Britain confirmed on Thursday the deadly H5N1 strain of bird flu, blamed for the deaths of more than 100 people worldwide over the past three years, had reached its shores.
The government announced new measures to prevent it spreading to poultry farms and Prime Minister Tony Blair urged people to remember that the risk of infection to humans was low.
“The lab results lead us now to believe we are dealing with H5N1 highly pathogenic avian influenza in a swan,” Scotland’s chief veterinary officer Charles Milne told a news conference.
The partially eaten carcass of the Mute swan was found late on March 29 in Cellardyke harbor in eastern Scotland. It was sent to a laboratory in Weybridge, southern England, for analysis two days later.
Amid a media frenzy over the discovery of H5N1 in Britain, officials and experts tried to calm public concerns about the risk to humans.
“This is not a human to human virus, it is something that is transmitted to poultry,” Blair told a news conference in Northern Ireland. “It’s only if humans are in direct contact with poultry that there is any risk involved.”
Doctor Jim Robertson from the National Institute for Biological Standards and Control said: “There is a better chance of a person winning the national lottery than catching bird flu in the U.K. today.”
Scottish officials announced new measures to prevent the spread of the disease to domestic poultry farms as has happened in some other European countries, including France and Germany.
Milne said vets would test birds at all poultry farms in the 1.8-mile protection zone it has set up around the place the swan was found.
Wild bird risk area
The authorities also set up a 965 sq mile “wild bird risk area” in Scotland.
The government said it had ordered poultry farmers within this area to keep their flocks indoors. There are 175 poultry centers in the zone with some 3.1 million birds, of which 260,000 are free range.
Milne said that since March 29 officials had tested 14 other birds found dead in Scotland, including 12 swans.

* [Dataset entries]
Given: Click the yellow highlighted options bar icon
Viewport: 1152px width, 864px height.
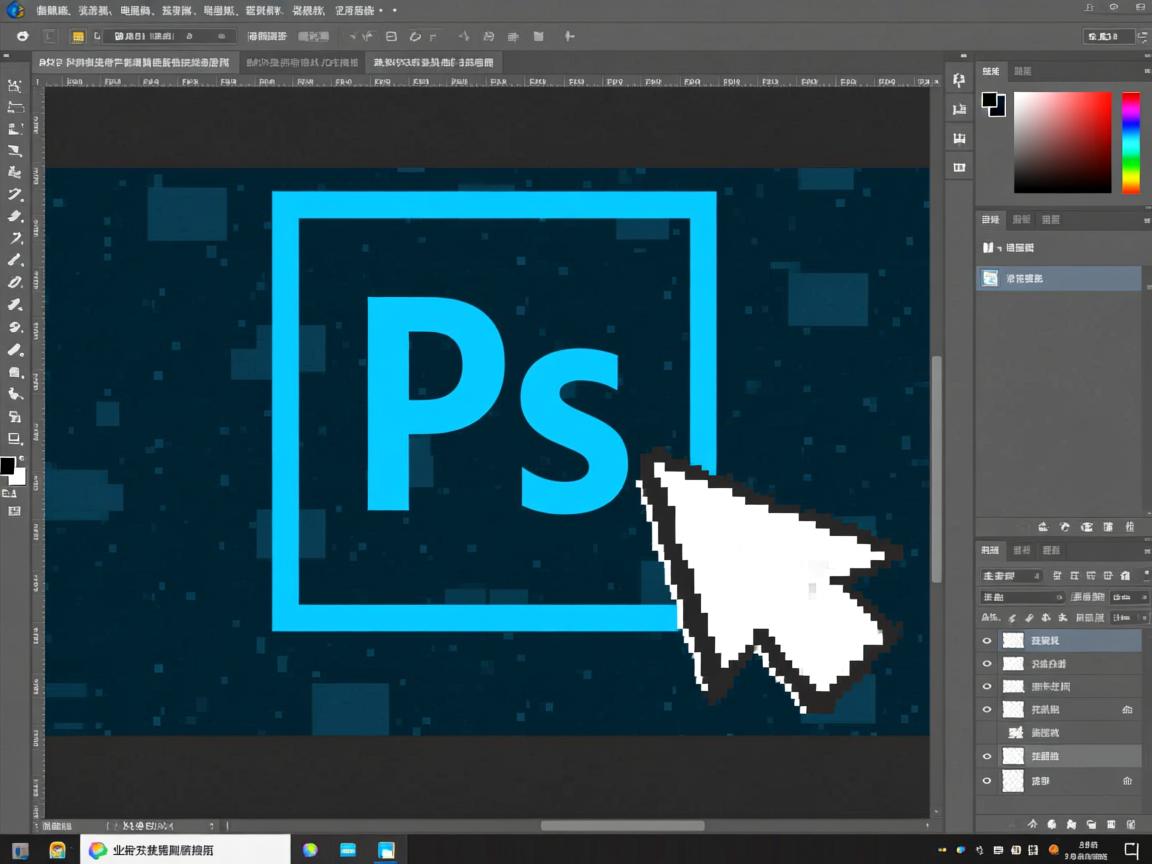Looking at the screenshot, I should click(77, 37).
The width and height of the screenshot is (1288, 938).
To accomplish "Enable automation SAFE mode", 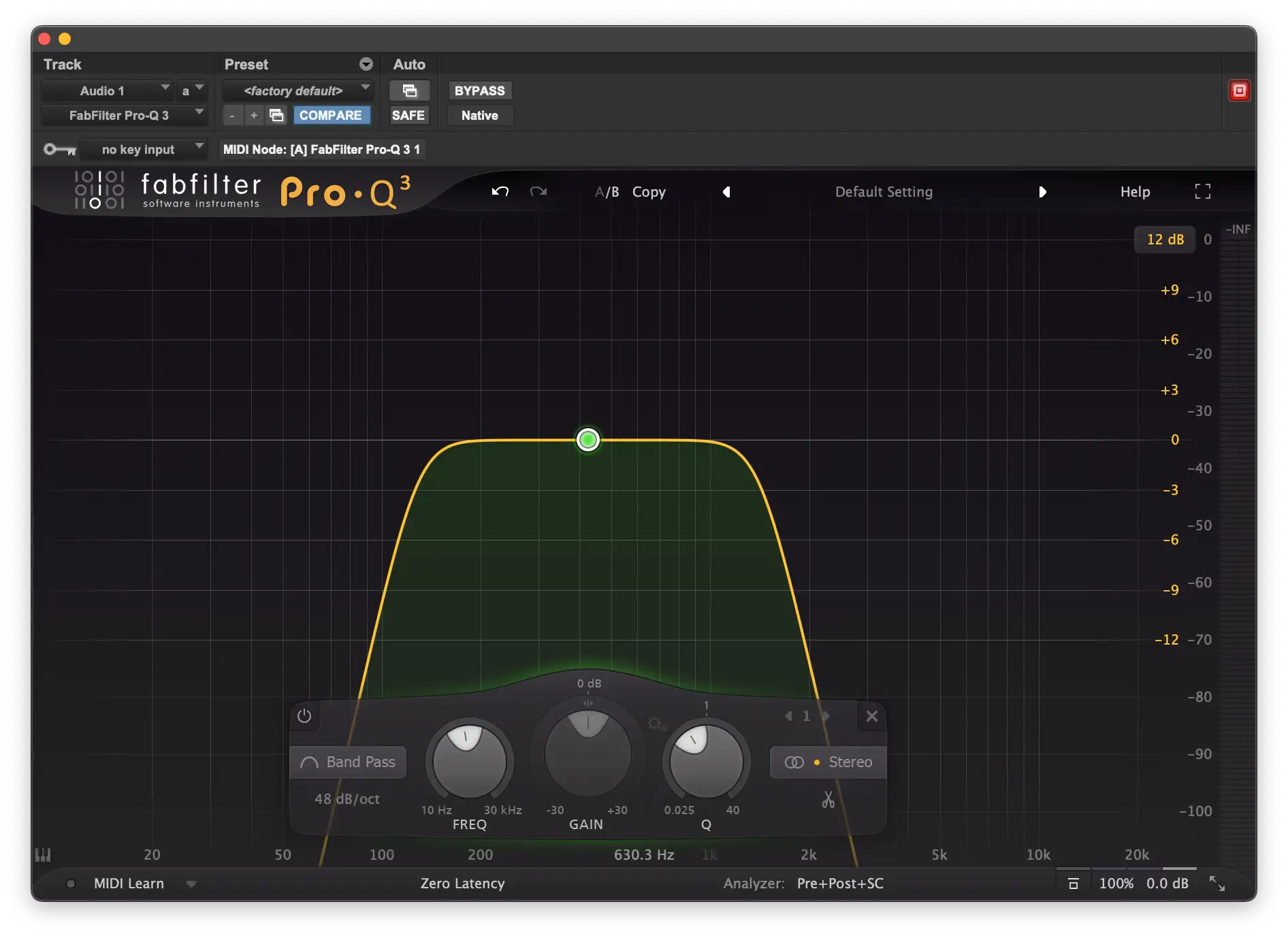I will tap(408, 116).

* [Task prompt] Write out the part of the bird flu report starting at "Doctor Jim Robertson" and ending at "are free range.", word for word. The lines here have no connection to the bird flu report.

* [Output]
Doctor Jim Robertson from the National Institute for Biological Standards and Control said: “There is a better chance of a person winning the national lottery than catching bird flu in the U.K. today.”
Scottish officials announced new measures to prevent the spread of the disease to domestic poultry farms as has happened in some other European countries, including France and Germany.
Milne said vets would test birds at all poultry farms in the 1.8-mile protection zone it has set up around the place the swan was found.
Wild bird risk area
The authorities also set up a 965 sq mile “wild bird risk area” in Scotland.
The government said it had ordered poultry farmers within this area to keep their flocks indoors. There are 175 poultry centers in the zone with some 3.1 million birds, of which 260,000 are free range.